Traditionally, tranexamic acid has been used in medical practice to treat excessive blood loss from major trauma, surgery, postpartum bleeding, and heavy menstruation due to its blood-clotting properties, Chang continues.
The exact mechanisms tranexamic acid employs to reduce pigmentation is actually unclear, Chang notes. Typically, UV light can jumpstart melanin production, which causes melasma and dark spots. "More specifically, UV light induces activation of plasmin, which increases tyrosinase activity and the production of melanin pigment," she explains.
When tranexamic acid is slathered on, studies have found that it can inhibit UV-induced melanin synthesis by "blocking the interaction between keratinocytes [aka skin cells] and melanocytes [aka, melanin-producing cells]," she continues.
Luckily, tranexamic acid plays well with other ingredients in the process. Chang even often recommends combining it with other brighteners, like topical retinoids, vitamin C, kojic acid, or topical hydroquinone, to her patients. For optimal results, she suggests working it into your morning and night skin-care routines. Slot it in after toner but before moisturizer. (Be sure to layer on sunscreen last in the a.m., of course.) Then, just stick with it. "It may take up to eight to 12 weeks to see improvement," Chang adds.
When seeking out products spiked with tranexamic acid, Lam-Phaure recommends tracking down treatments that state the formula's concentration of the ingredient.
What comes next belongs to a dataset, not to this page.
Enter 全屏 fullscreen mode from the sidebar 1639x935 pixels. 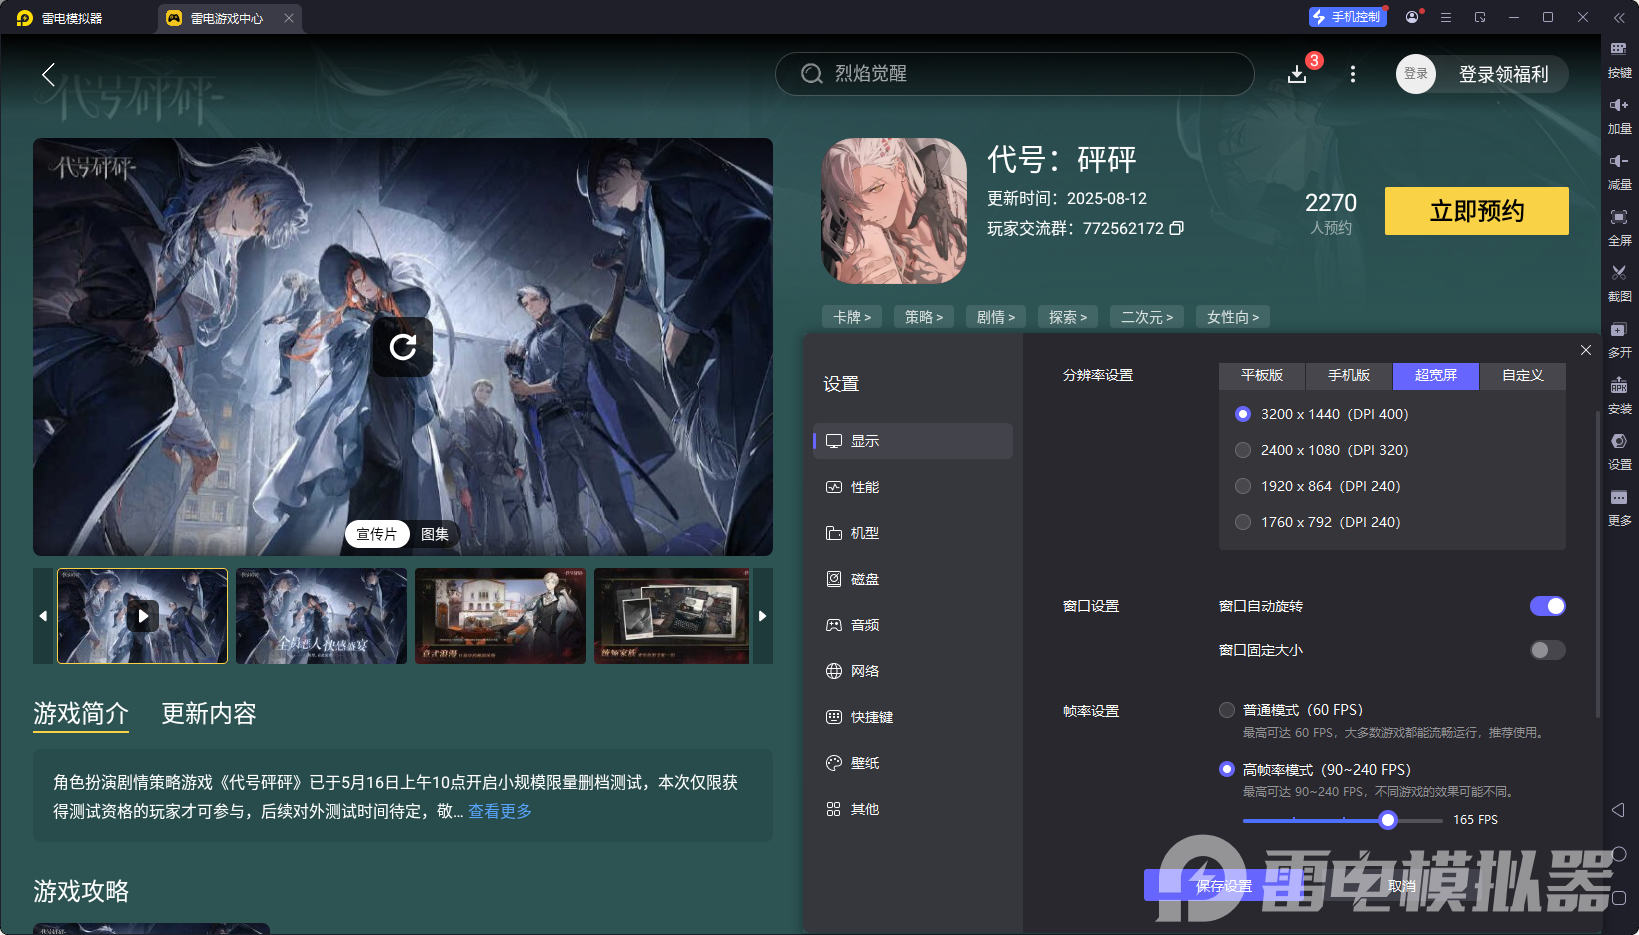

Around 0.5 to 2.5 percent is the ideal potency range, she says.
The Inky List Tranexamic Acid Hyperpigmentation Treatment is a great example because the brand lists the exact percentage of the ingredient — 2, to be exact. "I appreciate the transparency since oftentimes brands will put just enough of an ingredient to make the claim on the box but not enough to have true results," Lam-Phaure adds. The Good Molecules Discoloration Correcting Serum also packs a 2 percent concentration of tranexamic acid.
The Inkey List Tranexamic Acid Hyperpigmentation Treatment
Allure editors swear by the Topicals Faded Brightening & Clearing Gel. Just be warned that its amazing results come with a foul, rotten egg-like odor. “This stuff smells slightly of sulfur and, call me weird, but I kind of… like that," staff editor Jihan Forbes has shared. "It makes me feel as if the product is really working as opposed to just looking pretty on a counter (though, it does that, too).”
Topicals Faded Brightening & Clearing Gel
You can also find us frequently reaching for the Hero Cosmetics Micropoint for Dark Spots as a hyper-focused treatment in acne sticker form. And those of us who love bakuchiol have been into the new Paula's Choice Clinical Discoloration Repair Serum, which is infused with 3 percent tranexamic acid and 0.5 percent bakuchiol.
Allure's associate digital beauty director Sarah Kinonen swears by the La Roche-Posay Glycolic B5 10% Pure Glycolic Acid Serum. Although it's rich in acids, the affordable elixir also brings hydration to skin in the form of panthenol, so even those with sensitive skin can slather it on.
La Roche-Posay Glycolic B5 10% Pure Glycolic Acid Serum
And for those willing to splurge, Chang is a fan of the SkinMedica Lytera 2.0 Pigment Correcting Serum because of its powerful combination of tranexamic acid, resorcinol, and niacinamide. The SkinCeuticals Discoloration Defense is also on her go-to list as it's "efficiently formulated with 3 percent tranexamic acid, 1 percent kojic acid, and 5 percent niacinamide to help reduce pigmentation and brighten skin complexion," she explains.